▶ **EXCERPTED DATA**:
☆ ☆ ☆

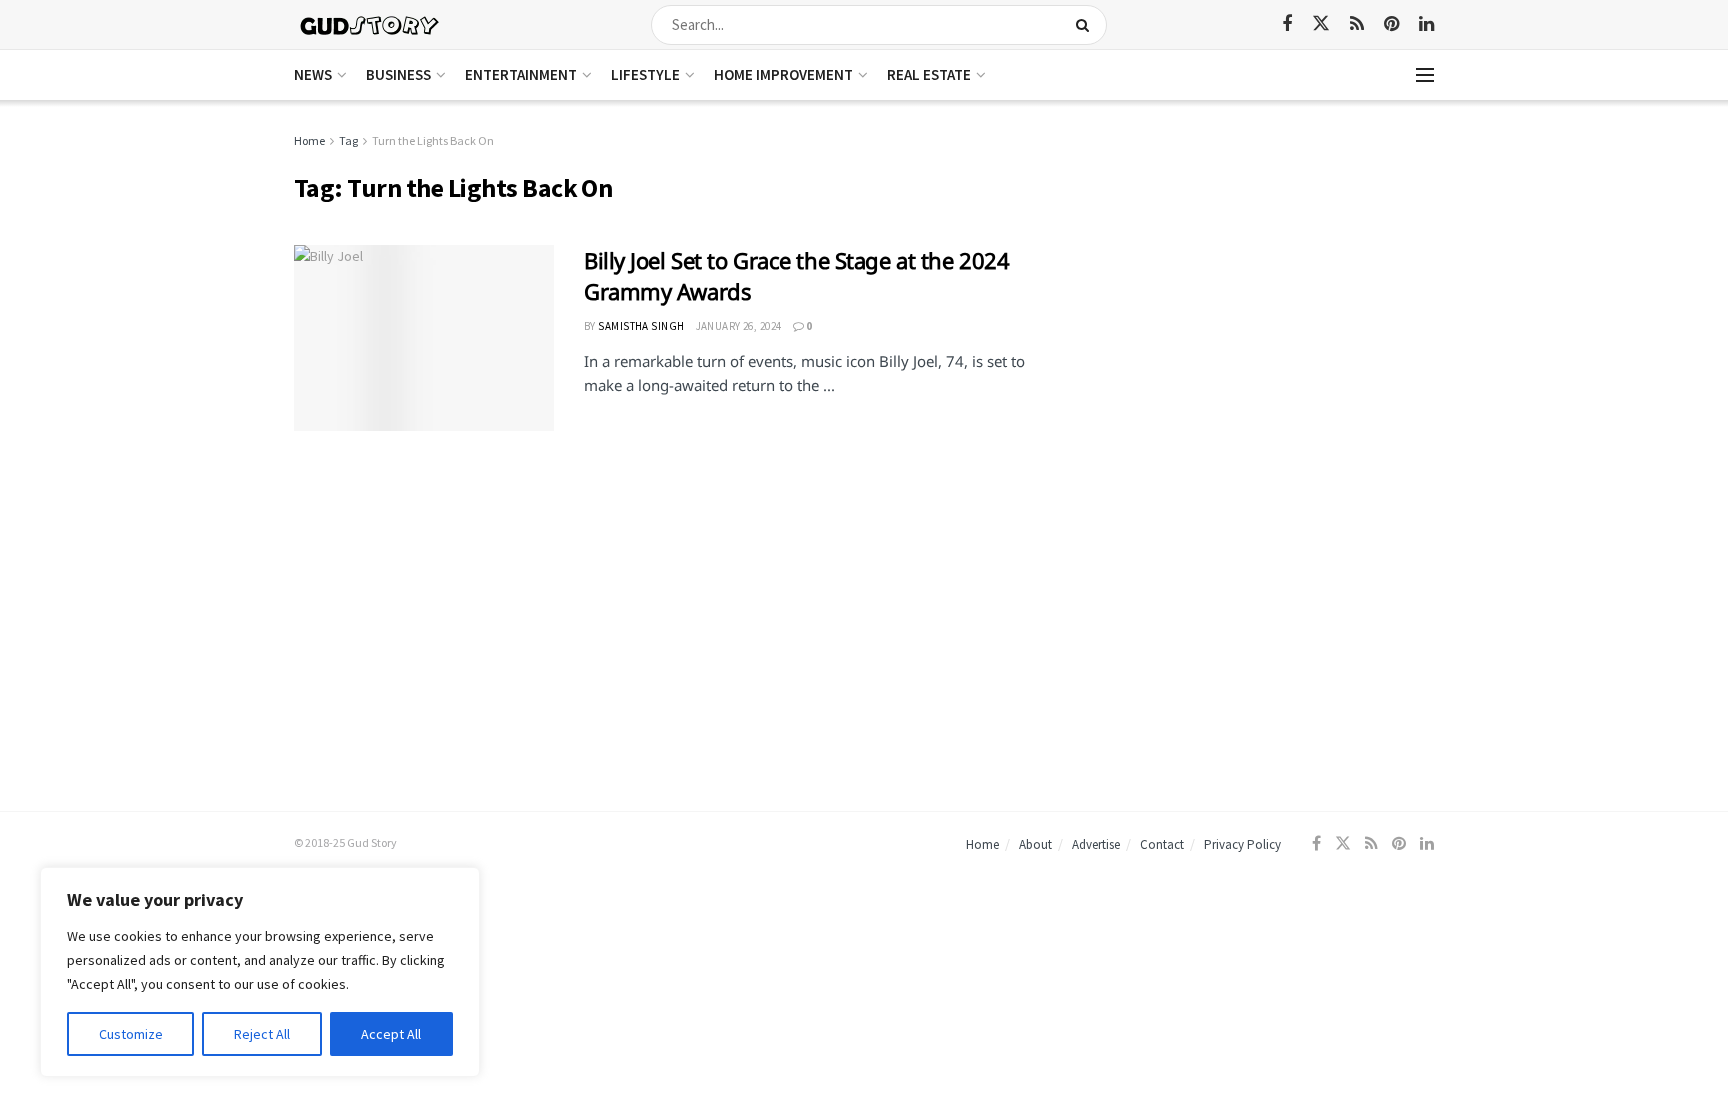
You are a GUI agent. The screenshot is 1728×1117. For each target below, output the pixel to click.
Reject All (262, 1034)
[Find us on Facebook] (1287, 24)
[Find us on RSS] (1357, 24)
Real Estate (929, 74)
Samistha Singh (641, 326)
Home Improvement (783, 74)
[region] (260, 972)
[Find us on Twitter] (1321, 24)
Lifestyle (645, 74)
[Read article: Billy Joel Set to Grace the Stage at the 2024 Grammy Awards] (424, 338)
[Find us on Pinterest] (1391, 24)
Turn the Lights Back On (433, 140)
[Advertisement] (1261, 270)
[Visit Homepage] (370, 24)
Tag (348, 140)
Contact (1162, 844)
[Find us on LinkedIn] (1426, 24)
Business (398, 74)
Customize (131, 1034)
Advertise (1096, 844)
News (313, 74)
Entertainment (521, 74)
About (1035, 844)
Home (309, 140)
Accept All (391, 1034)
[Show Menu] (1425, 75)
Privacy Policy (1242, 844)
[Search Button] (1086, 25)
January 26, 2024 (739, 326)
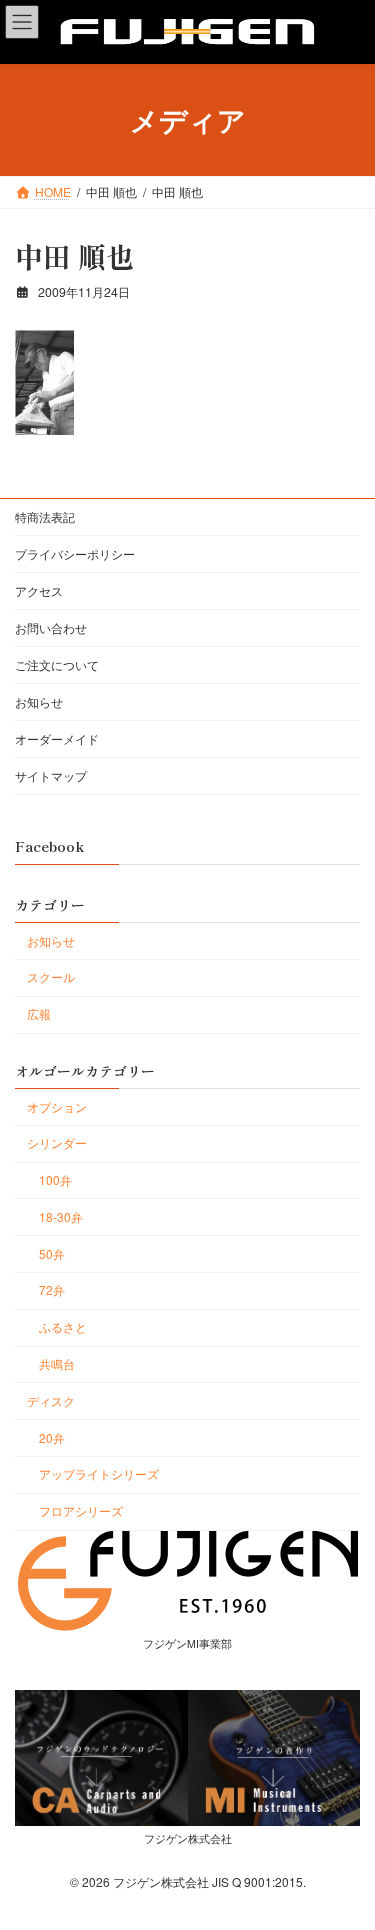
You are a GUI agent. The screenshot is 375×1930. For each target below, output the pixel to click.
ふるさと (63, 1326)
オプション (57, 1106)
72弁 (52, 1289)
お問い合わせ (51, 627)
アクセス (39, 590)
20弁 (52, 1437)
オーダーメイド (57, 738)
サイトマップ (51, 775)
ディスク (51, 1400)
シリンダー (57, 1142)
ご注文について (57, 664)
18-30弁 (61, 1216)
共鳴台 (57, 1363)
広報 (39, 1013)
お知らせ (39, 701)
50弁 (52, 1253)
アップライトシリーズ (99, 1473)
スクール (51, 976)
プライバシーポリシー (75, 553)
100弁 (55, 1179)
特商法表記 (45, 516)
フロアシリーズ (81, 1510)
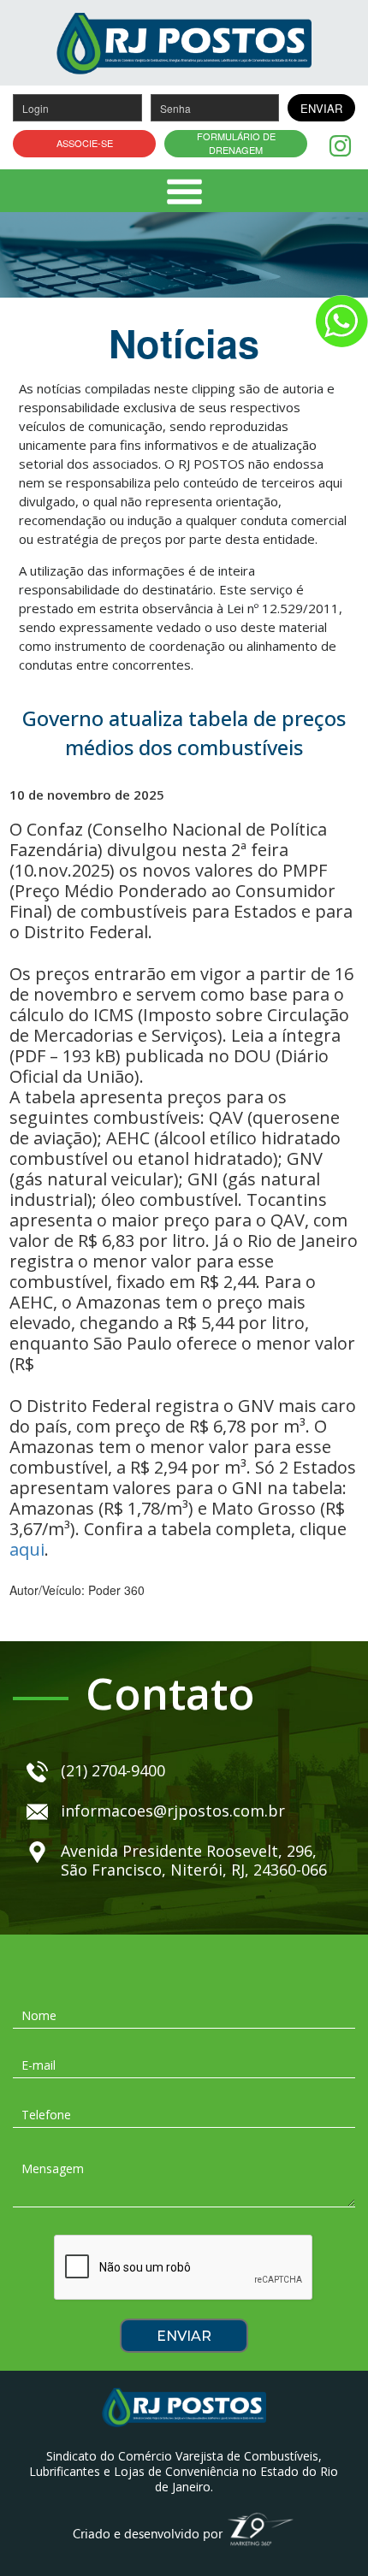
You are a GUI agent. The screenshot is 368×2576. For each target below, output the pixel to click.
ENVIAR (321, 108)
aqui (27, 1549)
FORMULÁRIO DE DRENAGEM (236, 143)
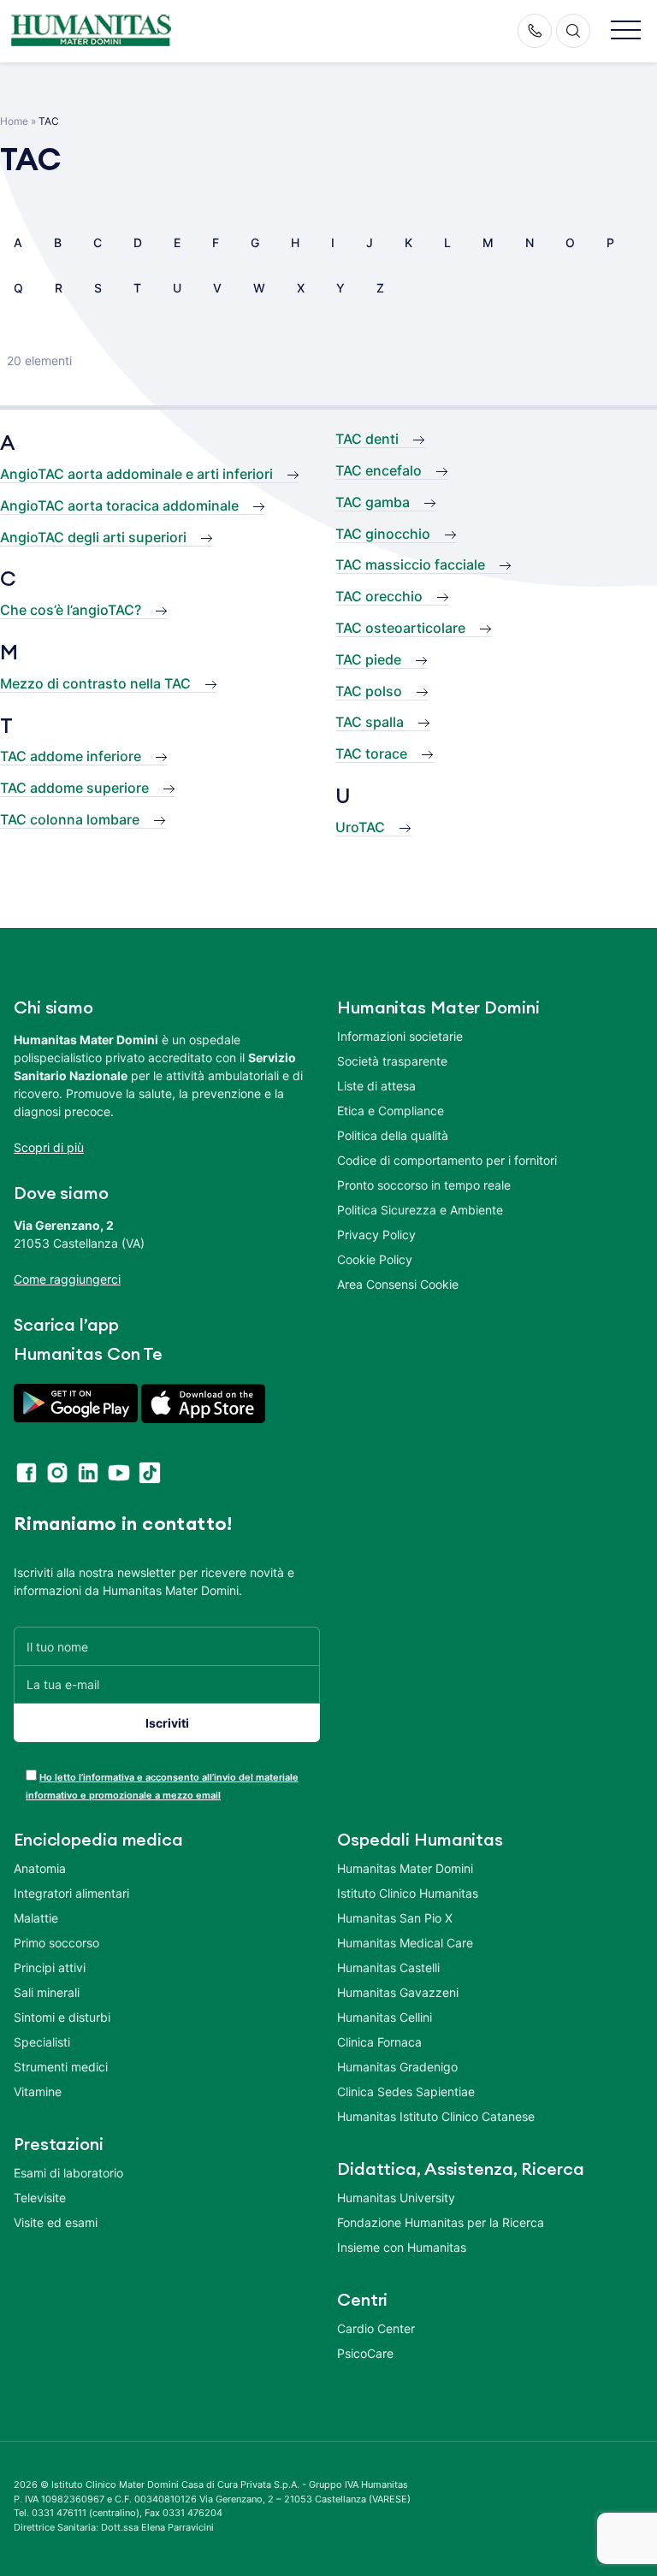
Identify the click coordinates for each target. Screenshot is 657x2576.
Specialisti (42, 2042)
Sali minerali (47, 1992)
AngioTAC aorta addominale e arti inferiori (136, 473)
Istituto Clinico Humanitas (407, 1893)
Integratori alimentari (71, 1893)
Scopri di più (49, 1147)
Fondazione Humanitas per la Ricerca (440, 2222)
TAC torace (371, 753)
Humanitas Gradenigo (397, 2066)
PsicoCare (365, 2353)
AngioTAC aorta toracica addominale (119, 505)
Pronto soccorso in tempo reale (424, 1185)
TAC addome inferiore (70, 756)
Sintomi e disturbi (62, 2017)
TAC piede (368, 659)
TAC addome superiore (74, 787)
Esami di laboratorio (68, 2172)
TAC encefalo (378, 470)
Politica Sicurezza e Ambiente (420, 1209)
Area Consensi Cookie (398, 1284)
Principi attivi (50, 1967)
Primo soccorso (56, 1942)
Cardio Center (376, 2328)
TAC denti (367, 438)
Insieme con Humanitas (401, 2247)
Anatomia (40, 1868)
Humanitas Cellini (384, 2017)
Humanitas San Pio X (395, 1918)
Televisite (40, 2197)
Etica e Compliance (390, 1110)
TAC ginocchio (382, 533)
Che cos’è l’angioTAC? (70, 609)
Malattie (36, 1918)
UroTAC (360, 827)
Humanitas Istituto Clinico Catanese (436, 2116)
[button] (626, 31)
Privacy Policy (376, 1234)
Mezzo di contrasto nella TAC (95, 683)
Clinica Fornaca (379, 2042)
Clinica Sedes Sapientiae (406, 2091)
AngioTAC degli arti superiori (93, 537)
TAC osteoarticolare (400, 627)
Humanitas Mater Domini (405, 1868)
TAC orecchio (379, 596)
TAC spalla (369, 721)
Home (14, 121)
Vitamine (38, 2091)
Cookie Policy (374, 1259)
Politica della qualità (392, 1135)
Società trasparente (392, 1061)
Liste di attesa (376, 1085)
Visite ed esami (56, 2222)
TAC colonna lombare (69, 819)
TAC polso (368, 691)
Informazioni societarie (400, 1036)
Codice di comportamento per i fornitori (447, 1160)
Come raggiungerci (67, 1279)
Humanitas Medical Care (405, 1942)
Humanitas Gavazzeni (398, 1992)
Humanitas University (396, 2197)
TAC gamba (372, 502)
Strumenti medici (61, 2066)
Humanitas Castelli (388, 1967)
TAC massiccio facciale (410, 564)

☆ ☆ ☆

▶ **EXERCISE PROMPT**:
Find every line in the records that has the word "click". Copy those lines.

▶ **ANSWER SECTION**:
You are a GUI agent. The screenshot is 1728×1117. For each target below, output the pixel to click.
You are a GUI agent. The screenshot is 375×1930. For each target below, output the pixel to click.
You are a GUI agent. The screenshot is 368×2576. For each target below, output the pixel to click.
Identify the click coordinates for each target. Screenshot is 657x2576.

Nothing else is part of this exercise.